Hier mal ein bisschen Code:


```
package layouts;

import java.awt.BorderLayout;
import java.awt.Font;
import java.awt.event.ActionEvent;
import java.awt.event.ActionListener;

import javax.swing.ImageIcon;
import javax.swing.JButton;
import javax.swing.JFrame;
import javax.swing.JLabel;

public class GuiMitAktion implements ActionListener {
    JButton button;

    public void los() {
        JFrame frame = new JFrame();
        button = new JButton("Zufallsliste ausgeben.");
        Font bigFont = new Font("serif", Font.TRUETYPE_FONT, 15);
        button.setFont(bigFont);
        button.addActionListener(this);
        ImageIcon myfile = new ImageIcon("Pfad des Bildes"); 
        JLabel lab = new JLabel((myfile));
        frame.getContentPane().add(BorderLayout.CENTER, lab);
        frame.getContentPane().add(BorderLayout.NORTH, button);
        frame.setDefaultCloseOperation(JFrame.EXIT_ON_CLOSE);
        frame.setSize(550, 300);
        frame.setVisible(true);

    }

    public void actionPerformed(ActionEvent event) {
        ZufallsListen zufall = new ZufallsListen();
        String s = zufall.mixeListen();
        button.setText(s);

           }
}
```


Mein aktuelles Problem besteht darin, dass zur Zeit kein Bild angezeigt wird - dieses hat die Maße 90x90 und ist vom Typ .bmp. Der Pfad des Bildes, den ich hier aus privaten Gründen nicht anzeige, ist aber korrekt. 

Vielen Dank schonmal für positive Beiträge 

Basti


----------



## Michael... (19. Apr 2010)

Basti4231 hat gesagt.:


> Der Pfad des Bildes ... ist aber korrekt.

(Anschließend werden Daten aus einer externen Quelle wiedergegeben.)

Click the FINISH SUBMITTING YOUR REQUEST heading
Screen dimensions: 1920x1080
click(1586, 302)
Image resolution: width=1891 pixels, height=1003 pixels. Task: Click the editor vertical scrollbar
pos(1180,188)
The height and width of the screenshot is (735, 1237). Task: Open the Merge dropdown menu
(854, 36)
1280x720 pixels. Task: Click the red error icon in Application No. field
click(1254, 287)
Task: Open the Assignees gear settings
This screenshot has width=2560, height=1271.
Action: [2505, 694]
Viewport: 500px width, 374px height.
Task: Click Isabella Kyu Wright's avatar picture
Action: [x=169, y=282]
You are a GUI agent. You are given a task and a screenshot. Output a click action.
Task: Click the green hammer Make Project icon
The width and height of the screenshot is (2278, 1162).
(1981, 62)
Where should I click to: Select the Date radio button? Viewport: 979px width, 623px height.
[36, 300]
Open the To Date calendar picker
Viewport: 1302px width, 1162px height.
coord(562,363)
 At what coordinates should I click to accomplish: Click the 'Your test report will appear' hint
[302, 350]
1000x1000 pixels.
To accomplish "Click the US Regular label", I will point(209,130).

Wenn dem so ist, müsste das Bild eigentlich angezeigt werden.
Lass doch mal folgendens ausgeben:

```
System.out.println(new File("Pfad des Bildes").exists());
```
Wenn das Bild innerhalb eines Packages liegt, sollte man es eher so laden:

```
new ImageIcon(getClass().getResource("/package/pfad/meinBild.png"));
```


----------



## Basti4231 (19. Apr 2010)

Komisch, dass bei mir false ausgegeben wird. Zur Überprüfung des Pfades habe ich gerade das Bild rechtsgeklickt, Eigenschaften, den Ort kopiert, den Namen des Bildes mit der Endung .bmp hinzugefügt, das Ergebnis bleibt false.
Danach änderte ich den Typ in .jpg per Paint, dann den Pfad als Endung .jpg, gleiches Ergebnis - false. Ich verstehe das nicht...


----------



## w0ddes (19. Apr 2010)

Also das ist wirklich komisch. 
Ist das Bild schreibgeschützt oder sowas?


----------



## Basti4231 (19. Apr 2010)

Das Bild ist ohne Umwege normal mit Paint erstellt, den Namen habe ich auch gerade geändert zum Test. Einfach anstatt "d" ein "D" daraus gemacht, aber das Ergebnis änderte sich nicht. 
Die Datei hat keinen Kopierschutz, keinen Schreibschutz oder sonstiges.
Sehr merkwürdig.


----------



## w0ddes (19. Apr 2010)

Was mir grade einfällt: Was haben Strings in Java als "Endzeichen" (Das "Zeichen", das das Ende des Strings signalisiert)?   In C wäre das ja z.B.  
	
	
	
	





```
\0
```

vllt hast du sowas ja in deinem Dateipfad (durch Zufall) angegeben und er liest den String nicht bis zum Ende ..


----------



## Basti4231 (19. Apr 2010)

```
ImageIcon myfile = new ImageIcon(
                "C:\\Dokumente und Einstellungen\\Basti4231\\Desktop\\Deck.jpg");
```

Das ist der aktuelle Code.


----------



## w0ddes (19. Apr 2010)

Also ich hab das ganze in nem Projekt von mir so gemacht: 


```
... = new ImageIcon("images/logo/Bild.gif");
```

Das Bild befindet sich halt im Projektordner im Ordner "images" im Unterordner "logo" und ich benutze auch Windows. 
Mein Vorschlag wäre: Ersetze einfach  mal die "\\" durch "/"


----------



## Basti4231 (19. Apr 2010)

Es wird immernoch false geliefert. Ist es möglich, dass 90x90 einfach nicht passt?

Basti


----------



## w0ddes (19. Apr 2010)

wir reden hier grade ja nur von: 

```
System.out.println(new File("C:/Dokumente und Einstellungen/Basti4231/Desktop/Deck.jpg").exists());
```
  liefert false? 

Dieser Aufruf testet ja nur ob das Bild überhaupt "existiert", die Größe spielt dabei keine Rolle.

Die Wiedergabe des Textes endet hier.